- [The request] Copy the items word for word, starting at the line with "Given: Click the line" and ending with the line with "[x=295, y=244]", both included. Leave the pictures out of your copy.

- [Data provided]
● ● ● ● ●

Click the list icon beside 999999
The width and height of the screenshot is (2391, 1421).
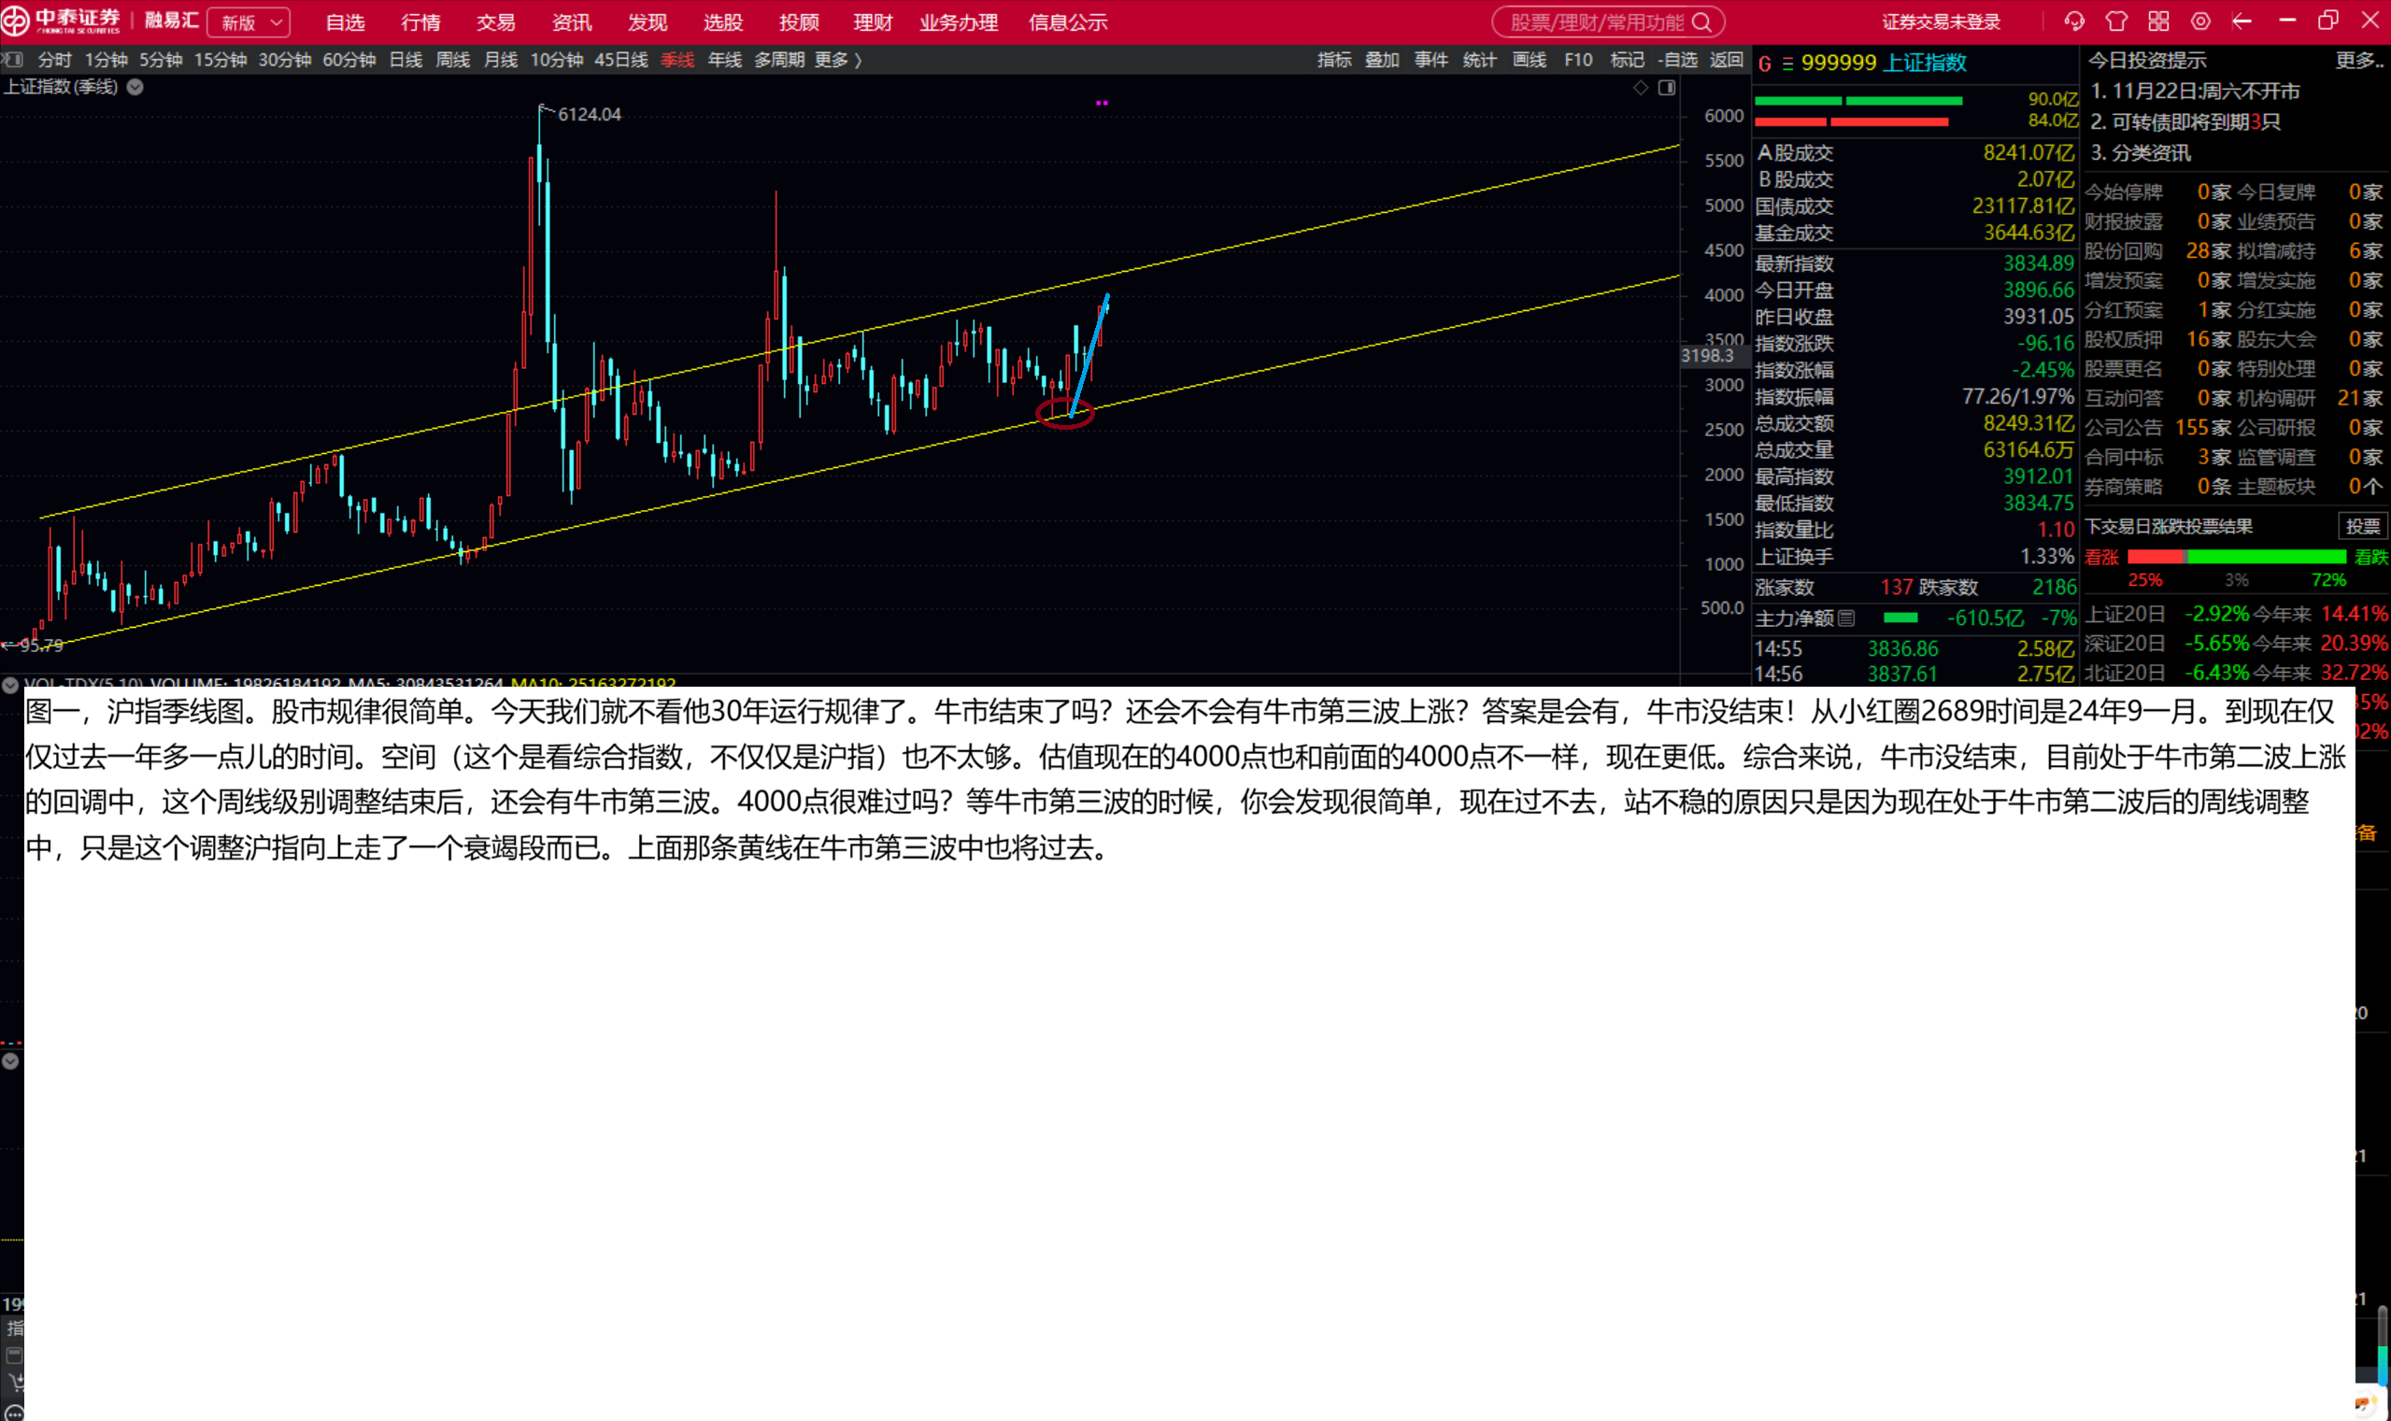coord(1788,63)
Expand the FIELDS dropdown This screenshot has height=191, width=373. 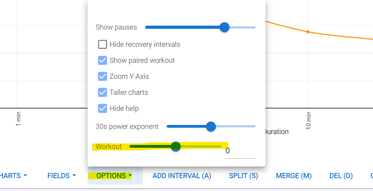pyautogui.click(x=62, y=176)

● ● ● ● ●

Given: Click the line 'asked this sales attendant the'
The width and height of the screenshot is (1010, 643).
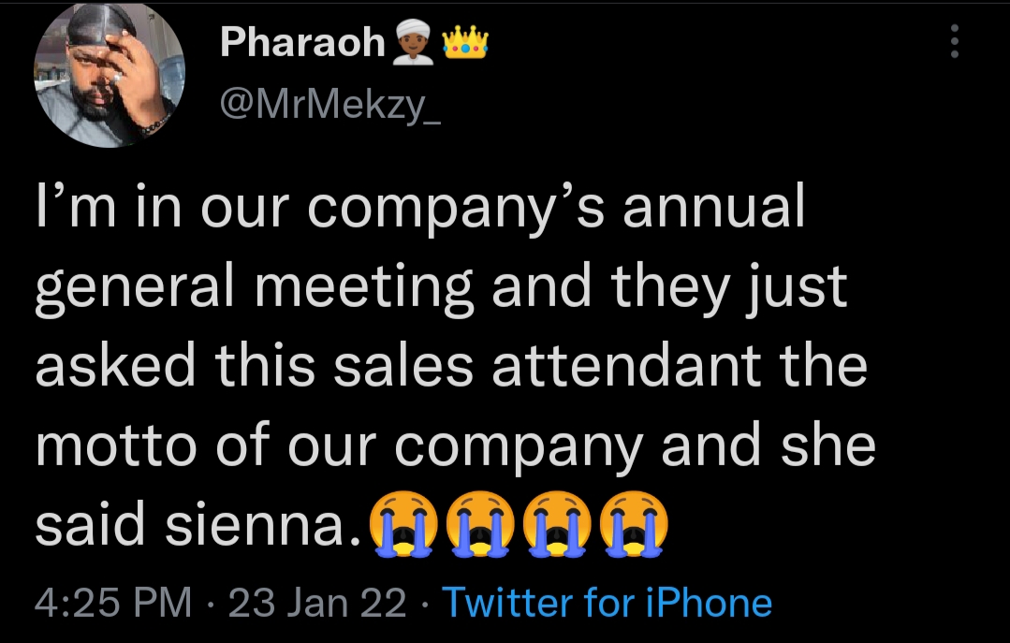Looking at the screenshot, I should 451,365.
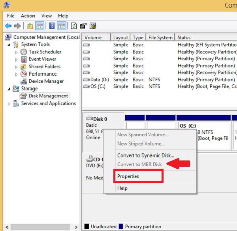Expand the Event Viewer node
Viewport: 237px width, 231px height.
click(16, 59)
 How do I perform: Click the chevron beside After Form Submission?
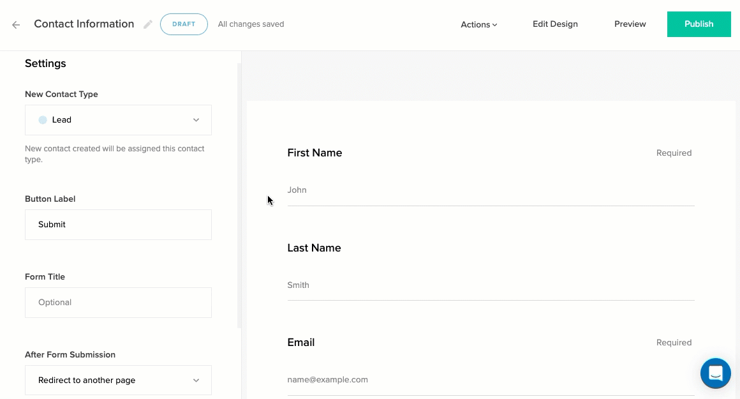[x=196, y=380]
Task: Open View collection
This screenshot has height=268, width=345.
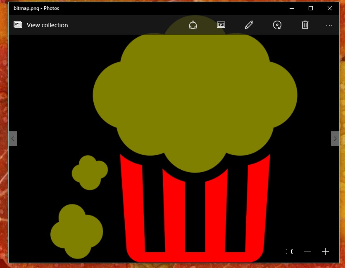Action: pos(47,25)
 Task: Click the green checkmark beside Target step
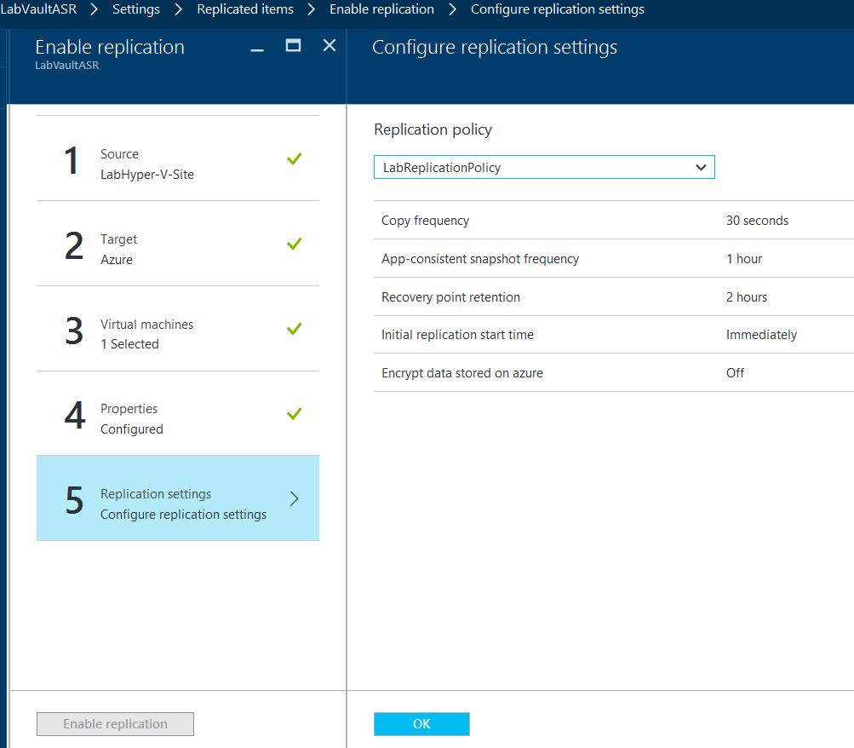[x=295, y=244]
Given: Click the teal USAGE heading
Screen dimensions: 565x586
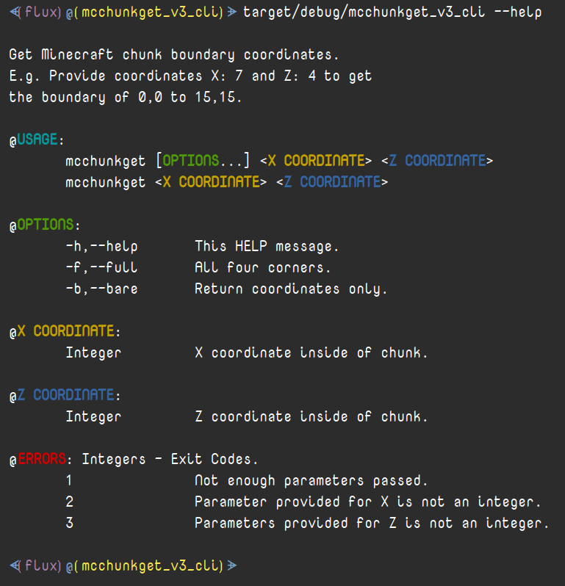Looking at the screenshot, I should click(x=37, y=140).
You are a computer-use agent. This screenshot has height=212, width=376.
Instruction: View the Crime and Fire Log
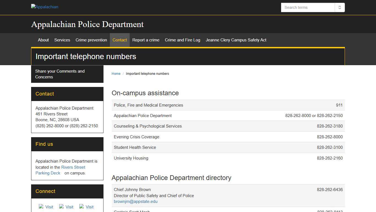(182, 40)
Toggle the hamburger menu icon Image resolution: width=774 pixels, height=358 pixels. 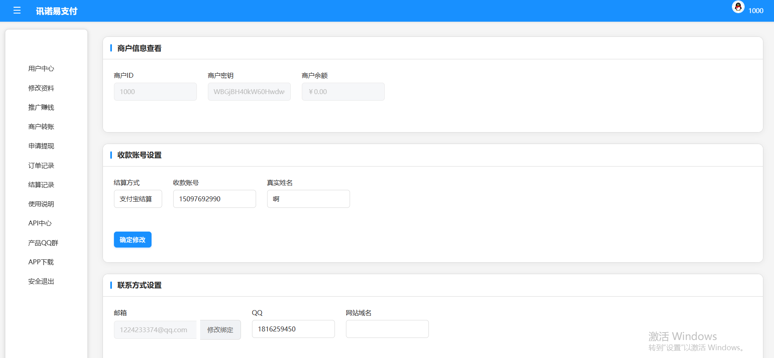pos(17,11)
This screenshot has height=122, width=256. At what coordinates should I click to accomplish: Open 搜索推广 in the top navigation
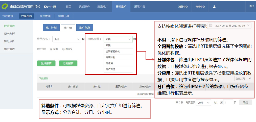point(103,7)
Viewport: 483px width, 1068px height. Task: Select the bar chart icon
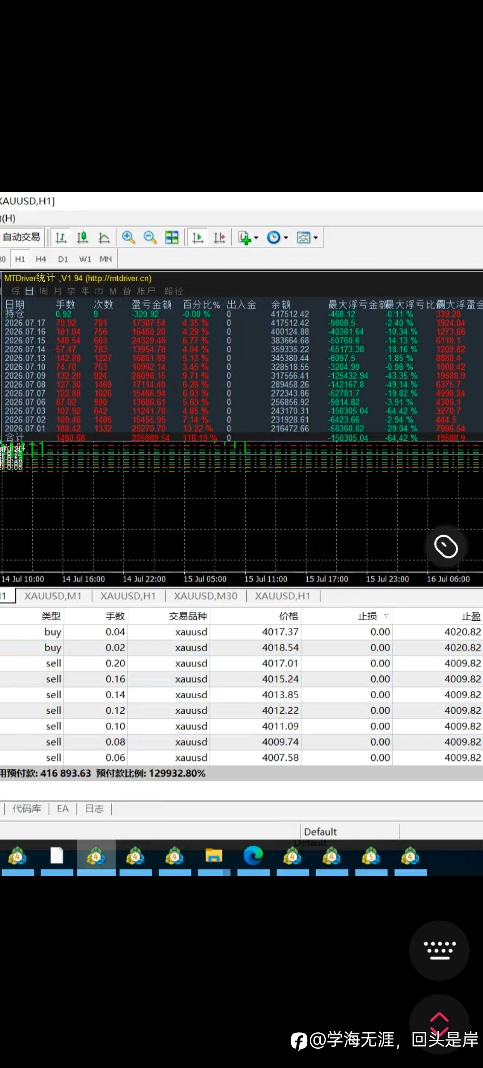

● ● ● ● ●

- [Task answer]
Given: Click the line 'asked this sales attendant the'
The width and height of the screenshot is (1010, 643).
Looking at the screenshot, I should 451,365.
Expand the Event Viewer node
Viewport: 237px width, 231px height.
click(16, 59)
 How do I perform: Click the chevron beside After Form Submission?
[x=196, y=380]
Task: Open View collection
This screenshot has height=268, width=345.
Action: pos(47,25)
 Task: Click the green checkmark beside Target step
[x=295, y=244]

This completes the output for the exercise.